● Your instructions
Could you rewrite the material with every "computer-use agent" swapped for "GUI automation agent", leaving everything else unchanged?

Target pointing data
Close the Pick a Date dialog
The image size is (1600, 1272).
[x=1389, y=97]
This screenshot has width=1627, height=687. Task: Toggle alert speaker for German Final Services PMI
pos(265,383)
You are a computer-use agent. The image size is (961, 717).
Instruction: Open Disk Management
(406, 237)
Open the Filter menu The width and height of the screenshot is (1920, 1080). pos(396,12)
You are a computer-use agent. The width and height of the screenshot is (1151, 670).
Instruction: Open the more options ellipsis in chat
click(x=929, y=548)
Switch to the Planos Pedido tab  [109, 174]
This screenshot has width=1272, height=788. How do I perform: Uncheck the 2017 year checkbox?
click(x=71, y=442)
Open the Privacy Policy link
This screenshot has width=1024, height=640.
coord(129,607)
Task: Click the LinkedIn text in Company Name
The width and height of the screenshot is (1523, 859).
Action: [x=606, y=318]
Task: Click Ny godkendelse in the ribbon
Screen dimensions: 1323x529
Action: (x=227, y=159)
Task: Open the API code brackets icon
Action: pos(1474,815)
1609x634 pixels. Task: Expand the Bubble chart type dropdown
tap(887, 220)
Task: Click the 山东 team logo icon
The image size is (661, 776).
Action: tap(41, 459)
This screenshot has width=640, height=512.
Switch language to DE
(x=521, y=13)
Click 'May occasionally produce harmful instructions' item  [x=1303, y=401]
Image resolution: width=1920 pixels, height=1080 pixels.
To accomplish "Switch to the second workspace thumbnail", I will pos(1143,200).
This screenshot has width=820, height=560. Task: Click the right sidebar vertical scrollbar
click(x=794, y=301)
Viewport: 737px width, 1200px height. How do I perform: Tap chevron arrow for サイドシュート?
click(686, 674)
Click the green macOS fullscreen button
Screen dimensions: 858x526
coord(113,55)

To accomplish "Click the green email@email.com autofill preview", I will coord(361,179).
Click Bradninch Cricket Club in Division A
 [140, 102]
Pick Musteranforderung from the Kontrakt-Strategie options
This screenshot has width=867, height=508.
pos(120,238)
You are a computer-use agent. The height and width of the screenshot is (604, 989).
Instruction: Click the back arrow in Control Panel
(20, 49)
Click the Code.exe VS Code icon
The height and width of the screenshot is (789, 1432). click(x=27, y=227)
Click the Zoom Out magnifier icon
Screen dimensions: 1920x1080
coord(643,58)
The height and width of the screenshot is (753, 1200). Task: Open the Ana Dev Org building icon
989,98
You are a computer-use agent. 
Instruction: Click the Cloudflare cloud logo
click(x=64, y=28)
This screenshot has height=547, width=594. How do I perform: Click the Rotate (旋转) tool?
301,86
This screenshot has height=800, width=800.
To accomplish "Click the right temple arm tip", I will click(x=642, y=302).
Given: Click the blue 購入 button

● Result
Close the Pick a Date dialog
The image size is (1600, 1272).
[x=1389, y=97]
This screenshot has width=1627, height=687. Task: Toggle alert speaker for German Final Services PMI
pos(265,383)
You are a GUI automation agent. The image size is (961, 717).
Instruction: Open Disk Management
(406, 237)
Open the Filter menu The width and height of the screenshot is (1920, 1080). pos(396,12)
You are a GUI automation agent. The width and height of the screenshot is (1151, 670).
Instruction: Open the more options ellipsis in chat
click(x=929, y=548)
Switch to the Planos Pedido tab  [109, 174]
This screenshot has width=1272, height=788. How do I perform: Uncheck the 2017 year checkbox?
click(x=71, y=442)
Open the Privacy Policy link
This screenshot has width=1024, height=640.
coord(129,607)
Task: Click the LinkedIn text in Company Name
The width and height of the screenshot is (1523, 859).
Action: [x=606, y=318]
Task: Click Ny godkendelse in the ribbon
Screen dimensions: 1323x529
Action: (x=227, y=159)
Task: Open the API code brackets icon
Action: pos(1474,815)
1609x634 pixels. Task: Expand the Bubble chart type dropdown
tap(887, 220)
Task: Click the 山东 team logo icon
The image size is (661, 776).
Action: tap(41, 459)
This screenshot has width=640, height=512.
Switch language to DE
(x=521, y=13)
Click 'May occasionally produce harmful instructions' item  [x=1303, y=401]
Image resolution: width=1920 pixels, height=1080 pixels.
To accomplish "Switch to the second workspace thumbnail", I will pos(1143,200).
This screenshot has width=820, height=560. Task: Click the right sidebar vertical scrollbar
click(x=794, y=301)
Viewport: 737px width, 1200px height. How do I perform: Tap chevron arrow for サイドシュート?
click(686, 674)
Click the green macOS fullscreen button
Screen dimensions: 858x526
coord(113,55)

To accomplish "Click the green email@email.com autofill preview", I will coord(361,179).
Click Bradninch Cricket Club in Division A
 [140, 102]
Pick Musteranforderung from the Kontrakt-Strategie options
This screenshot has width=867, height=508.
pos(120,238)
You are a GUI automation agent. The height and width of the screenshot is (604, 989).
Instruction: Click the back arrow in Control Panel
(20, 49)
Click the Code.exe VS Code icon
The height and width of the screenshot is (789, 1432). click(x=27, y=227)
Click the Zoom Out magnifier icon
Screen dimensions: 1920x1080
coord(643,58)
The height and width of the screenshot is (753, 1200). Task: Open the Ana Dev Org building icon
989,98
You are a GUI automation agent. 
Instruction: Click the Cloudflare cloud logo
click(x=64, y=28)
This screenshot has height=547, width=594. How do I perform: Click the Rotate (旋转) tool?
301,86
This screenshot has height=800, width=800.
To accomplish "Click the right temple arm tip", I will click(x=642, y=302).
Given: Click the blue 購入 button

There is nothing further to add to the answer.